As the media moves on to cover Cecil the Lion, Donald Trump, and New England Patriot’s Quarterback Tom Brady, the attack on American servicemen at two military installations in Chattanooga, Tennessee less than three weeks ago has not been forgotten by those Americans who are standing up to protect U.S. soldiers.

And Muslims don’t like it.

Most Americans were stunned to learn, in the aftermath of the violence that left four Marines and one sailor dead at the hands of radicalized Muslim, Muhammad Youseef Abdulazeez, that U.S. military personnel are prohibited from carrying arms at facilities such as the recruitment center and naval reserve center.

The ban leaves troops at the mercy of armed Muslim fanatics who deliberately choose “gun free” zones to carry out jihad on American soil, but some private citizens like Jim Stachowiak are taking up the cause in defense of the defenders.

Stachowiak has begun not only standing guard armed with a semi-automatic rifle outside an Augusta, Georgia military recruitment center like the one targeted in Chattanooga, but is making a statement about the enemies he sees behind the assaults on U.S. installations with a sign reading: “Support and defend our troops from Islamic savages.”


The statement has raised the ire of local Muslims who called the FBI to report Stachowiak.

An Imam, Mohammad Daoudi, in nearby Martinez, Georgia said that Stachowiak “has a history of anti-Muslim slogans, bashing Muslims and the Muslim faith,” adding the oft-repeated claim that Islam is a religion of peace and extremists give the religion a bad name.

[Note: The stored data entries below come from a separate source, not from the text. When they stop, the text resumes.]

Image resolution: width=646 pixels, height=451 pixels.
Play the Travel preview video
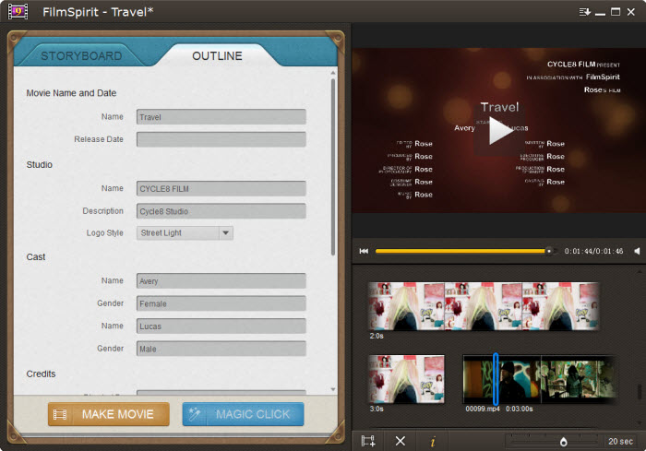(x=499, y=131)
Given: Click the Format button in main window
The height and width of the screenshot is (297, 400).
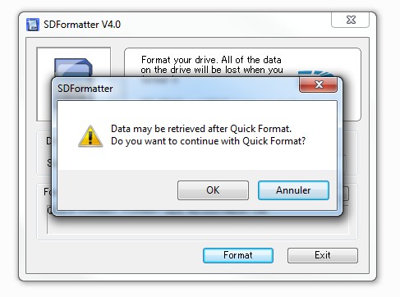Looking at the screenshot, I should point(238,255).
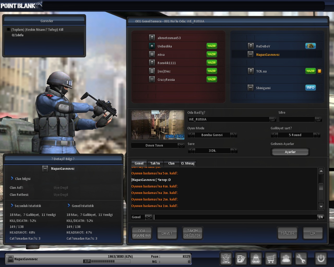The image size is (334, 267).
Task: Click the power exit icon
Action: tap(321, 259)
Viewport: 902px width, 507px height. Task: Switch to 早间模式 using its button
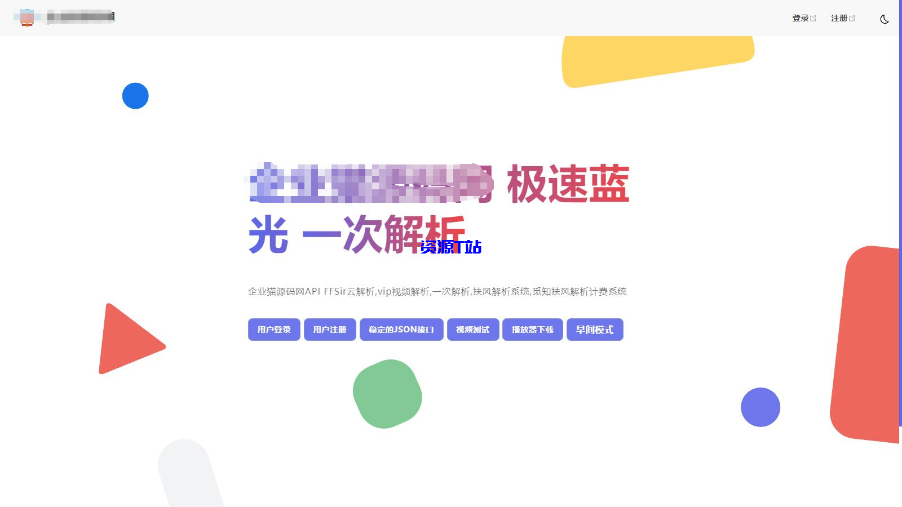pos(594,330)
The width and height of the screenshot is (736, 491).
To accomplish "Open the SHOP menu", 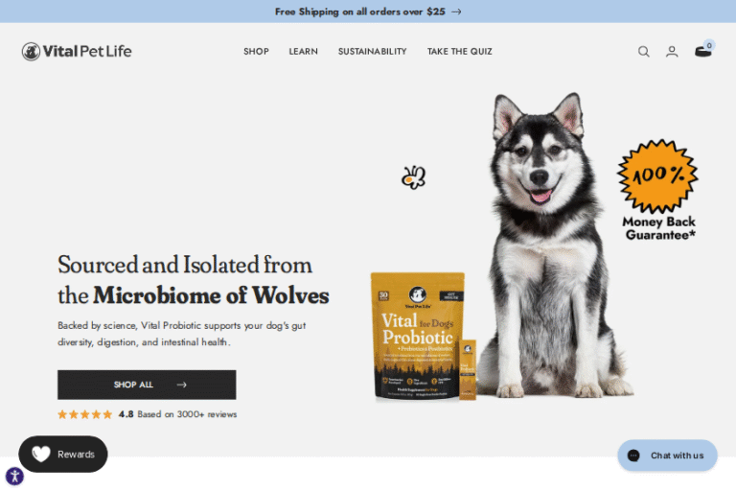I will click(x=256, y=51).
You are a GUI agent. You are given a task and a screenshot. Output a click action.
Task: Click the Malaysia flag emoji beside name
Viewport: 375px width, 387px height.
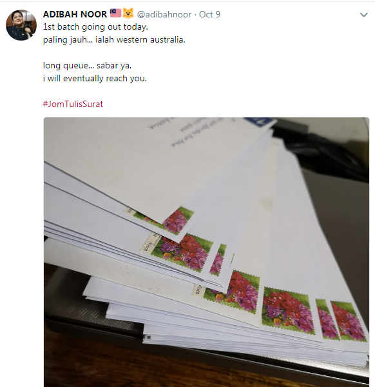(115, 13)
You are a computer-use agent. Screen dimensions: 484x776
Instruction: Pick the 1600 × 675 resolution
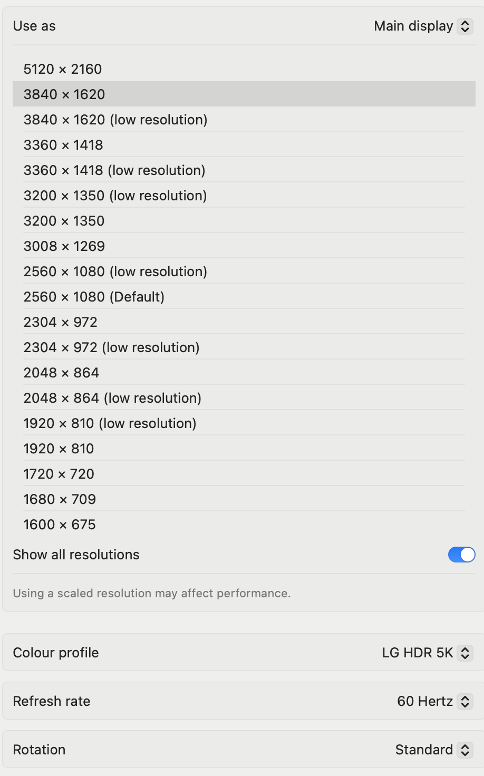[60, 525]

There have been five such attacks on U.S. military installations since 2007, including the deadly rampage at Ft. Hood, Texas in 2009 when a radicalized Army major, Nadal Malik Hasan, opened fire in a crowded military processing room killing 13 and wounding another 30 before being shot and captured by civilian police from a nearby town.

The Obama administration has characterized the Ft. Hood massacre as an instance of “workplace violence,” denying benefits and services to the victims, and refusing them the Purple Heart for those wounded or killed while on duty with the U.S. military. A special act of Congress finally redressed the wrong, as did the State of Texas.